McCain: Yea, that's his voting record.

Helling: Extreme? You really think he's an extremist? I mean he's clearly liberal..

McCain: Well, that's his voting record. All I said was his voting record. And it's more to the left that the announced socialist in the United States Senate, Bernie Sanders of Vermont

Helling: You really think he's a socialist, Barack Obama?

McCain: Oh, I don't know. All I know is his voting record.

This is hardly the first time the McCain campaign has tried to distort Obama's record and tag him as some sort of extremist. Joe Lieberman says "it's a good question" to ask whether Obama is a marxist, Glenn Beck rants about Michelle Obama having a "socialist agenda," and Bill Kristol believes the "bitter" remarks revealed Obama's inner Karl Marx.

Steve Benen has already debunked the right-wing claim that Obama is the "most liberal member of the US Senate" so I won't bother repeating it here, but a look at McCain's voting record during the Bush years reveals just what you would expect: Despite the CW that McCain is a party-bucking maverick, he's voted with Bush 91% of the time -- including 100% and 95% in 2008 and 2007, respectively.
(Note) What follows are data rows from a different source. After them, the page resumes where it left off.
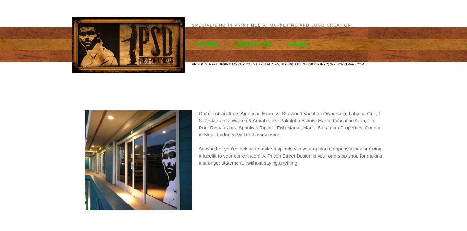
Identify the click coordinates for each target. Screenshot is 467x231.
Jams (298, 44)
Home (208, 44)
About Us (253, 44)
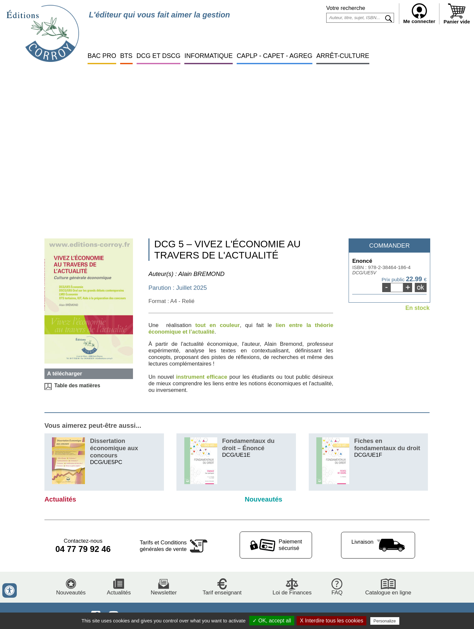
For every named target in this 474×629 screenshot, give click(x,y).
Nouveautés (263, 499)
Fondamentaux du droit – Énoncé (248, 444)
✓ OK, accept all (271, 620)
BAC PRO (102, 55)
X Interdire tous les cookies (331, 620)
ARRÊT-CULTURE (342, 55)
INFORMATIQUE (208, 55)
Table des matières (77, 385)
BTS (126, 55)
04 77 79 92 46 (83, 549)
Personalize (385, 620)
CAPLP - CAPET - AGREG (274, 55)
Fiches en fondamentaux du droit (387, 444)
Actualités (60, 499)
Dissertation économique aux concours (114, 448)
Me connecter (419, 13)
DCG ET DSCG (159, 55)
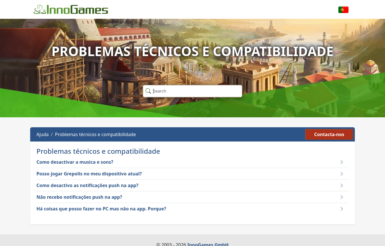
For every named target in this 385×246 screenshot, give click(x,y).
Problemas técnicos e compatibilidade (95, 134)
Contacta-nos (329, 134)
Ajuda (42, 134)
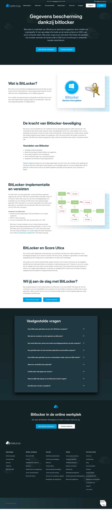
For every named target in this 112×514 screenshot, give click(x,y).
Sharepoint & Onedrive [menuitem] (32, 467)
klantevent (55, 1)
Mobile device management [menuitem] (34, 474)
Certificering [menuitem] (89, 464)
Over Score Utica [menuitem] (91, 457)
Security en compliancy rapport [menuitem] (55, 481)
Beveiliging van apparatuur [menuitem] (53, 484)
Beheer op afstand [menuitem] (71, 471)
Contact (101, 5)
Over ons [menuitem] (88, 461)
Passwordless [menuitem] (50, 471)
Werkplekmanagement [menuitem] (72, 478)
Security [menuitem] (8, 467)
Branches (38, 5)
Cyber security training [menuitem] (52, 478)
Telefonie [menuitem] (8, 471)
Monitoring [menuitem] (69, 474)
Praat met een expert (32, 300)
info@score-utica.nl (101, 1)
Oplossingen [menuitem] (9, 457)
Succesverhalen (49, 5)
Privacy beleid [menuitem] (90, 478)
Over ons (71, 5)
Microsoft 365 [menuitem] (10, 474)
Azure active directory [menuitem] (72, 461)
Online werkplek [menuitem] (10, 461)
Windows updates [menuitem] (71, 464)
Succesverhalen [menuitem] (90, 471)
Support (90, 5)
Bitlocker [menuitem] (48, 467)
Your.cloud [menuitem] (89, 494)
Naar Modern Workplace (46, 49)
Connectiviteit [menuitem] (10, 464)
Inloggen (80, 5)
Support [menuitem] (88, 491)
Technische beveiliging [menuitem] (52, 464)
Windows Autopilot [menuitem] (71, 467)
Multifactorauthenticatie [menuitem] (52, 461)
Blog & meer (61, 5)
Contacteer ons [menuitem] (90, 488)
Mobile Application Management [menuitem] (75, 481)
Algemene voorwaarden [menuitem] (93, 484)
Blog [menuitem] (87, 467)
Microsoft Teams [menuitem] (30, 481)
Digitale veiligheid (28, 163)
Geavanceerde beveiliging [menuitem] (53, 474)
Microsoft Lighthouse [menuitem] (72, 484)
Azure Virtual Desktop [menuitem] (32, 478)
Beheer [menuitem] (68, 457)
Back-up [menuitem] (28, 471)
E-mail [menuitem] (28, 464)
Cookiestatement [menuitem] (91, 481)
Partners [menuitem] (88, 474)
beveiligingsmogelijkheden (26, 233)
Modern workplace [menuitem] (31, 457)
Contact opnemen (66, 49)
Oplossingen (27, 5)
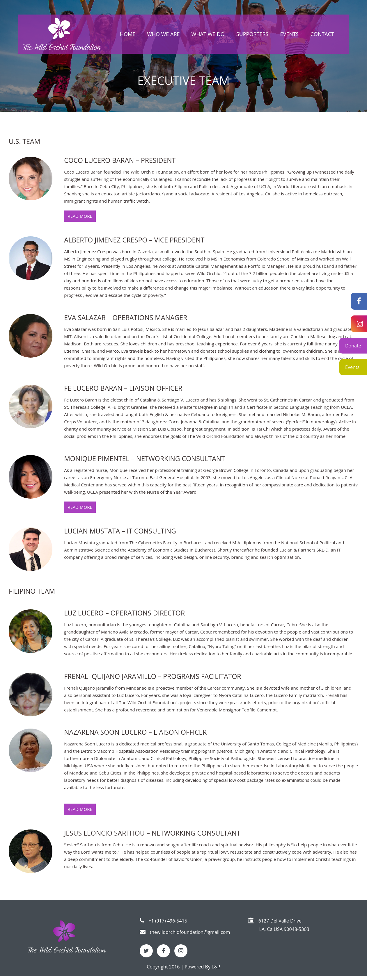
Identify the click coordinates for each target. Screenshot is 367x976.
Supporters (252, 34)
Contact (322, 34)
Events (352, 367)
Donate (353, 345)
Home (127, 34)
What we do (208, 34)
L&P (216, 966)
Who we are (163, 34)
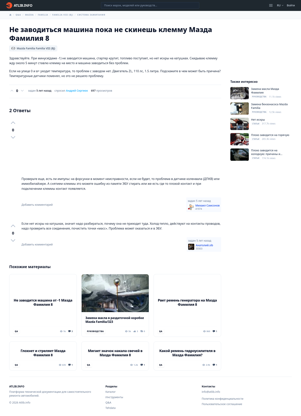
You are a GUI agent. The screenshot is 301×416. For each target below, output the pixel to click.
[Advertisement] (121, 145)
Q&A (18, 14)
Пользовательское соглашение (222, 404)
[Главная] (19, 5)
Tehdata (110, 408)
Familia (43, 14)
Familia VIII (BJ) (62, 14)
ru (280, 5)
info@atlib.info (211, 392)
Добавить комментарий (37, 204)
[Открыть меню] (271, 5)
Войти (291, 5)
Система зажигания (91, 14)
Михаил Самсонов (207, 207)
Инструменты (114, 397)
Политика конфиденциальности (222, 398)
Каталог (110, 392)
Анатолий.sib (204, 246)
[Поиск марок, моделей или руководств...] (150, 5)
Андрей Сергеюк (77, 90)
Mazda (29, 14)
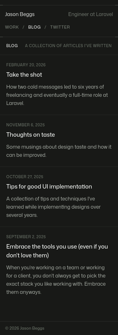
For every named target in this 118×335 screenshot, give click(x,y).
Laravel (104, 14)
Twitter (60, 27)
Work (12, 27)
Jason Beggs (20, 14)
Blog (34, 27)
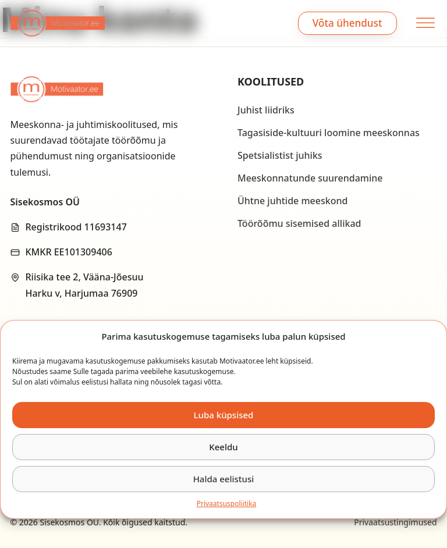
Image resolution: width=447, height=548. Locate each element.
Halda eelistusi (223, 479)
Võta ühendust (347, 23)
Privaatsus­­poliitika (227, 503)
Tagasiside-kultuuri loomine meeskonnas (328, 132)
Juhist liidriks (266, 110)
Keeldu (223, 447)
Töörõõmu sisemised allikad (299, 223)
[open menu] (424, 23)
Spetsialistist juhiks (279, 155)
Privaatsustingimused (395, 522)
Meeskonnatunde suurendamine (310, 178)
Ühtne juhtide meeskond (292, 200)
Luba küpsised (224, 415)
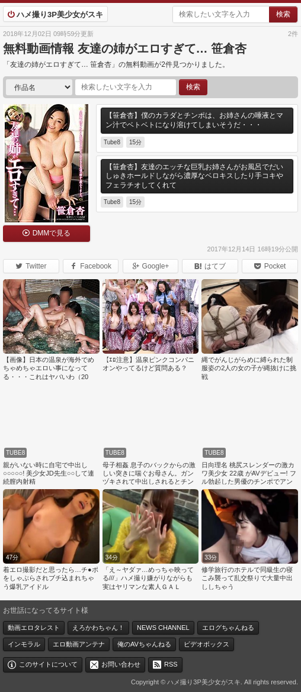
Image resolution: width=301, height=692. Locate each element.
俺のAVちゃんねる (144, 644)
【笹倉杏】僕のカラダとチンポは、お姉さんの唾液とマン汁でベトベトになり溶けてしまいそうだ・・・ (194, 120)
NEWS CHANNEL (163, 627)
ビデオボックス (206, 644)
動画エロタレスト (34, 627)
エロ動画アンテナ (79, 644)
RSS (171, 664)
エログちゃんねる (228, 627)
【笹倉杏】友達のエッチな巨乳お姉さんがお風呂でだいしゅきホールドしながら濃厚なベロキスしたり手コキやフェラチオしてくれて (194, 176)
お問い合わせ (120, 664)
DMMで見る (52, 233)
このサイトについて (48, 664)
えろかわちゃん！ (98, 627)
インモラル (24, 644)
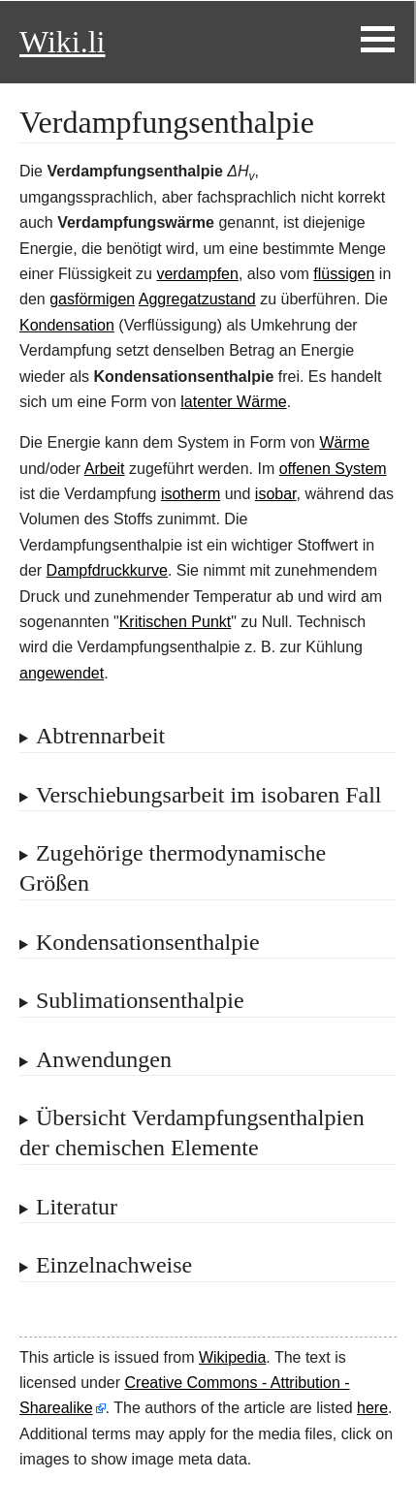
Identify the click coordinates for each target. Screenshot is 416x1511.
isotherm (190, 494)
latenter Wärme (233, 401)
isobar (276, 494)
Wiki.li (62, 41)
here (372, 1408)
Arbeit (104, 468)
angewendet (61, 673)
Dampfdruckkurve (107, 570)
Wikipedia (232, 1357)
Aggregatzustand (197, 299)
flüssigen (343, 274)
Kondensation (66, 325)
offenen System (333, 468)
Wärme (344, 442)
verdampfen (197, 274)
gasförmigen (92, 299)
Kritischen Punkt (175, 622)
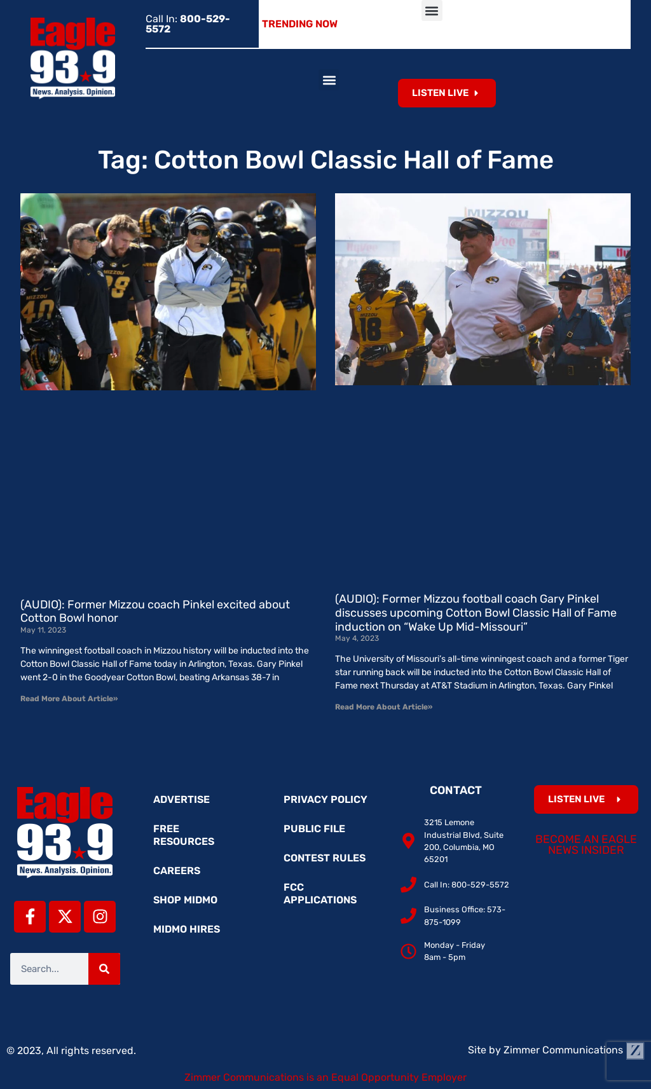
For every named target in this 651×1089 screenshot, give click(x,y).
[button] (431, 10)
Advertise (181, 799)
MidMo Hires (186, 929)
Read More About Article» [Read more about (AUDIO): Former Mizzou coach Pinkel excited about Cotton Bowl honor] (69, 698)
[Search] (104, 969)
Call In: (188, 24)
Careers (176, 871)
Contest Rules (325, 858)
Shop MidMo (185, 900)
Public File (314, 829)
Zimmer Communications (574, 1050)
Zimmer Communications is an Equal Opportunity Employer (325, 1077)
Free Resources (183, 835)
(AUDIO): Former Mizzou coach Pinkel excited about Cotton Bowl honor (155, 612)
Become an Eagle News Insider (586, 845)
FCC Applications (320, 893)
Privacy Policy (325, 799)
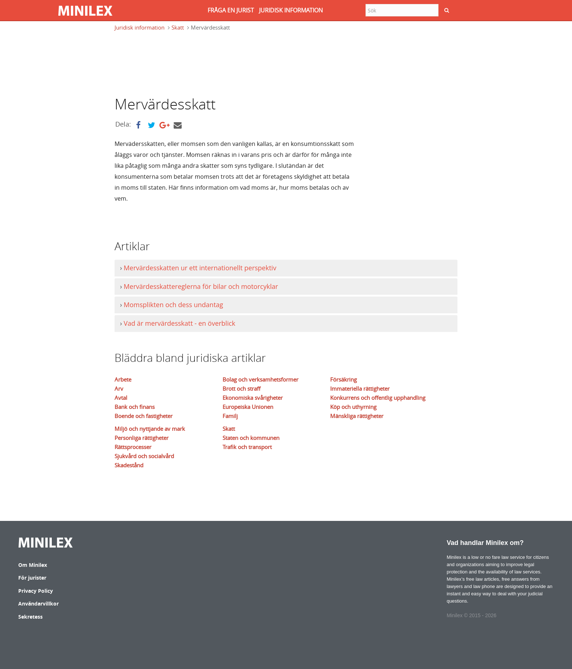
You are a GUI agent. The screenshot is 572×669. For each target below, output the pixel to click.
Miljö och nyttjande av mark (150, 428)
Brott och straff (241, 388)
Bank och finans (135, 406)
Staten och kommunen (251, 437)
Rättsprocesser (133, 446)
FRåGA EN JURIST (231, 10)
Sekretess (30, 616)
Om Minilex (32, 564)
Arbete (123, 379)
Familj (230, 415)
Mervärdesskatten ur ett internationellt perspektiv (200, 267)
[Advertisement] (247, 62)
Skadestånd (129, 465)
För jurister (32, 577)
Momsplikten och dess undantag (173, 304)
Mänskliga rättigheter (356, 415)
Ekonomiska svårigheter (253, 397)
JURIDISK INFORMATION (291, 10)
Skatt (177, 27)
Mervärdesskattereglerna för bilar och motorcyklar (201, 286)
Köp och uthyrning (353, 406)
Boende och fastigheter (144, 415)
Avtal (121, 397)
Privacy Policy (35, 590)
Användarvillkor (38, 603)
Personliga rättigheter (142, 437)
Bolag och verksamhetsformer (260, 379)
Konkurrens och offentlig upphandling (377, 397)
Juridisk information (140, 27)
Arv (119, 388)
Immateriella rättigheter (360, 388)
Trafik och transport (247, 446)
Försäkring (343, 379)
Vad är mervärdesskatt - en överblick (179, 323)
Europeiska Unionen (248, 406)
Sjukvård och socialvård (144, 456)
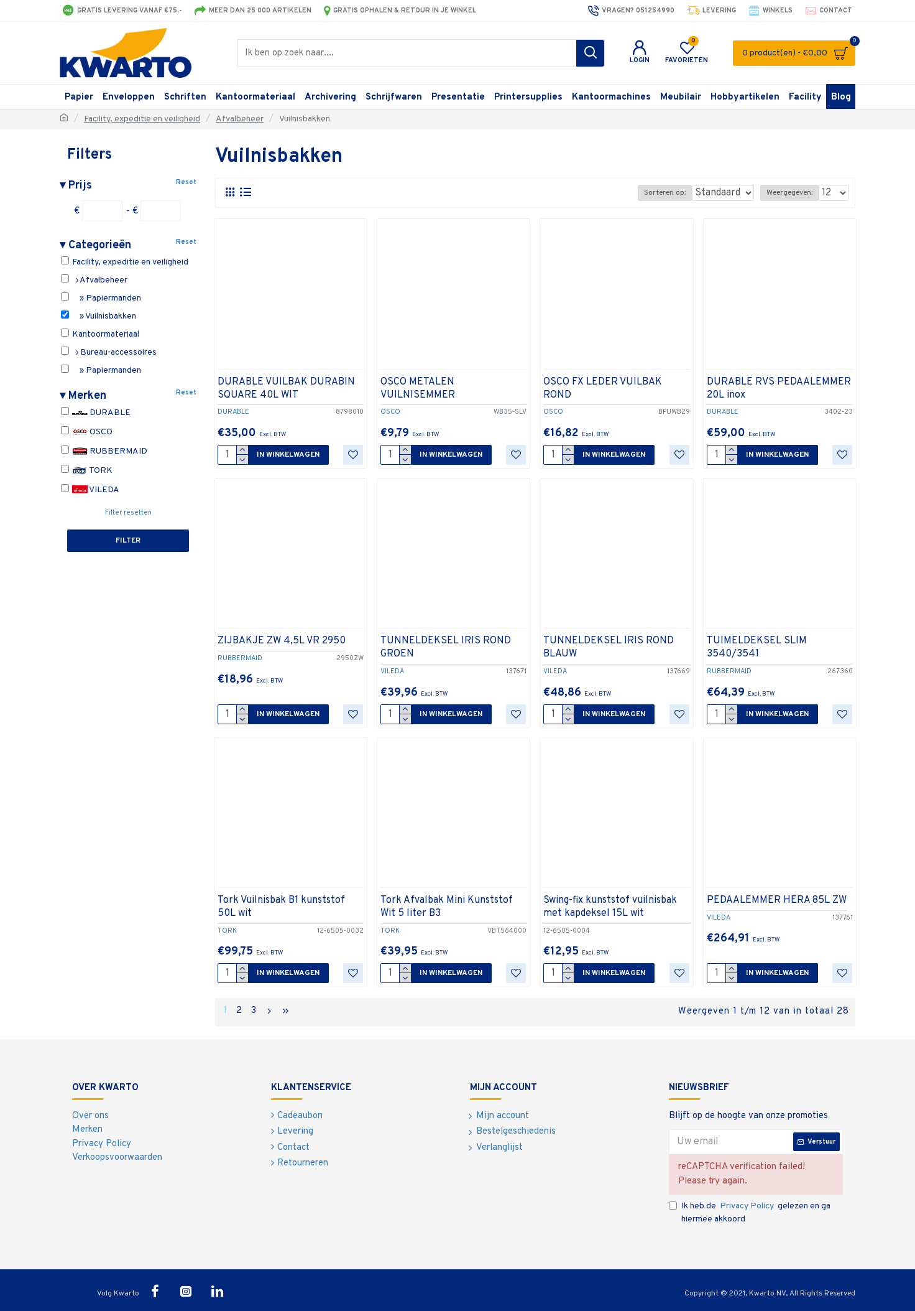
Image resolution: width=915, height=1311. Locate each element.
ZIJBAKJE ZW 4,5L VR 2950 (282, 641)
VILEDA (90, 490)
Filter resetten (128, 512)
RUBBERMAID (104, 451)
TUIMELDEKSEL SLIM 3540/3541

A debates over voting records is not one the McCain campaign should be eager to engage in.

Also take note of McCain's blatant lying towards the end of the clip as he attempts to defend himself from flip-flopping charges. Unlike the majority of McCain's Mediaâ„¢, Helling actually confronts the candidate, and gets him on tape denying things that are demonstrably true.

Take, for instance, the myth McCain now peddles that he only opposed the Bush tax cuts in 2001 because they weren't accompanied by restraint in spending. Well, if that was the case, why did he say this back then?: "I cannot in good conscience support a tax cut in which so many of the benefits go to the most fortunate among us, at the expense of middle class Americans who most need tax relief." It's really a shame that the somewhat-respectable Republican McCain used to be has become possessed by the base-pandering, run-of-the-mill GOP ideologue he is today.

Like Jon Stewart once said, McCain has gone to "crazy base world." And it doesn't look like he's coming back.